According to Seneca, the study of astronomy among the Greeks dates back to about 1400 B.C.; and the ancient constellations were already classical in the time of Eudoxus in the fourth century B.C. Eudoxus (408-355 B.C.) observed the positions of forty-seven stars visible in Greece, thus forming the most ancient star catalogue which has been preserved. He was a son of Eschinus, and a pupil of Archytas and probably Plato.

The work of Eudoxus was put into verse by the poet Aratus (third century B.C.). This poem describes all the old constellations now known, except Libra, the Balance, which was at that time included in the Claws of the Scorpion. About B.C. 50, the Romans changed the Claws, or Chelæ, into Libra. Curious to say, Aratus states that the constellation Lyra contained no bright star![385] Whereas its principal star, Vega, is now one of the brightest stars in the heavens!

With reference to the origin of the constellations, Aratus says—

“Some men of yore
A nomenclature thought of and devised
And forms sufficient found.”

This shows that even in the time of Aratus the constellations were of great antiquity.

Brown says—

“Writers have often told us, speaking only from the depths of their ignorance, how ‘Chaldean’ shepherds were wont to gaze at the brilliant nocturnal sky, and to imagine that such and such stars resemble this or that figure.
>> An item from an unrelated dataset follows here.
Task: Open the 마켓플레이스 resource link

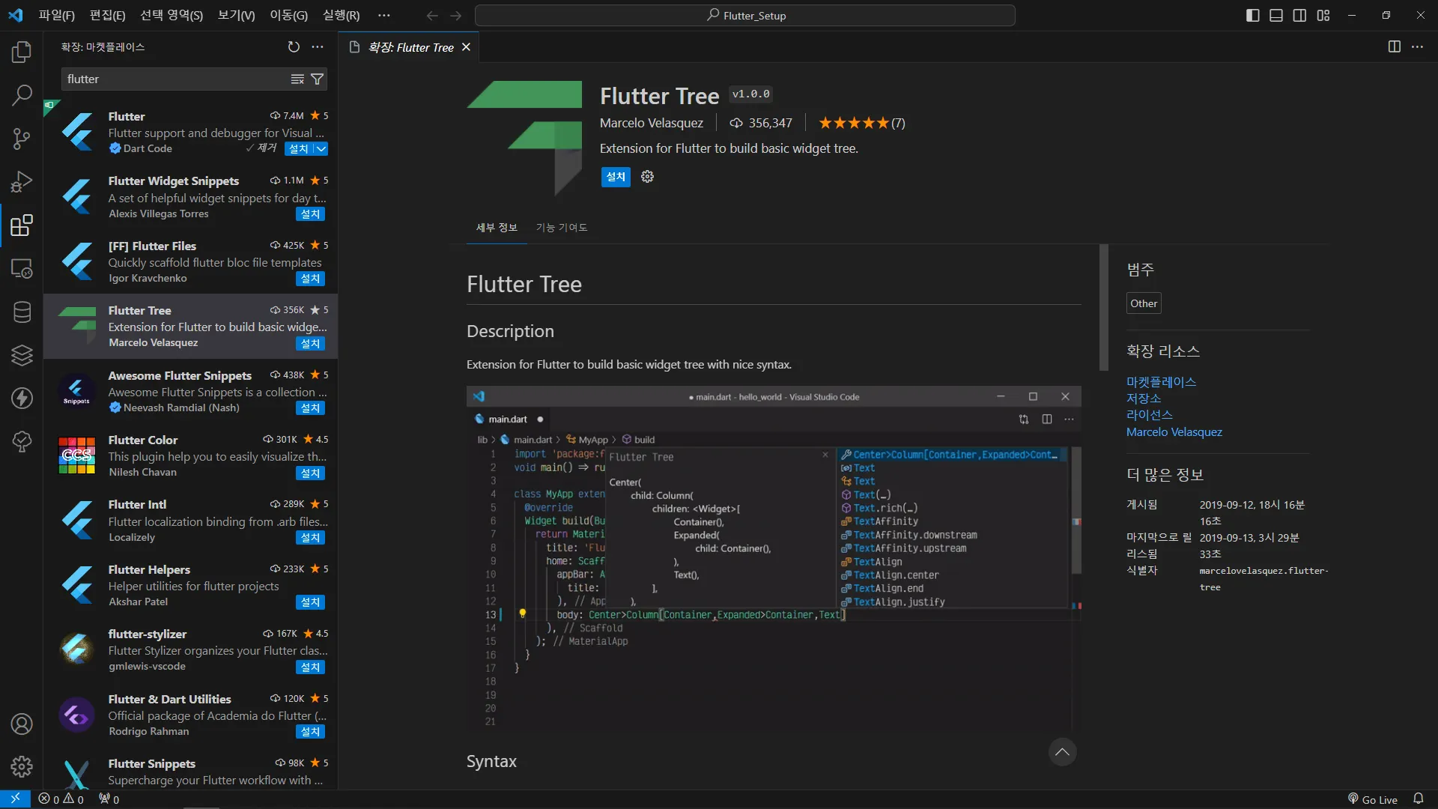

But all this is merely the old effort to make capital out of nescience, and the stars are before our eyes to prove the contrary. Having already certain fixed ideas and figures in his mind, the constellation-former, when he came to his task, applied his figures to the stars and the stars to his figures as harmoniously as possible.”[386] “Thus e.g. he arranged the stars of Andromeda into the representation of a chained lady, not because they naturally reminded him (or anybody else) of such a figure, but because he desired to express that idea.”

A coin of Manius Aquillus, B.C. 94, shows four stars in Aquila, and seems to be the oldest representation extant of a star group. On a coin of B.C. 43, Dr. Vencontre found five stars, one of which was much larger than the others, and concludes that it represents the Hyades (in Taurus). He attributes the coin to P. Clodius Turrinus, who probably used the constellation Taurus or Taurinus as a phonetic reference to his surname. A coin struck by L. Lucretius Trio in 74 B.C., shows the seven stars of the Plough, or as the ancients called them Septem Triones. Here we have an allusion to the name of the magistrate Trio.[387]

In a work published in Berne in 1760, Schmidt contends that the ancient Egyptians gave to the constellations of the Zodiac the names of their divinities, and expressed them by the signs which were used in their hieroglyphics.[388]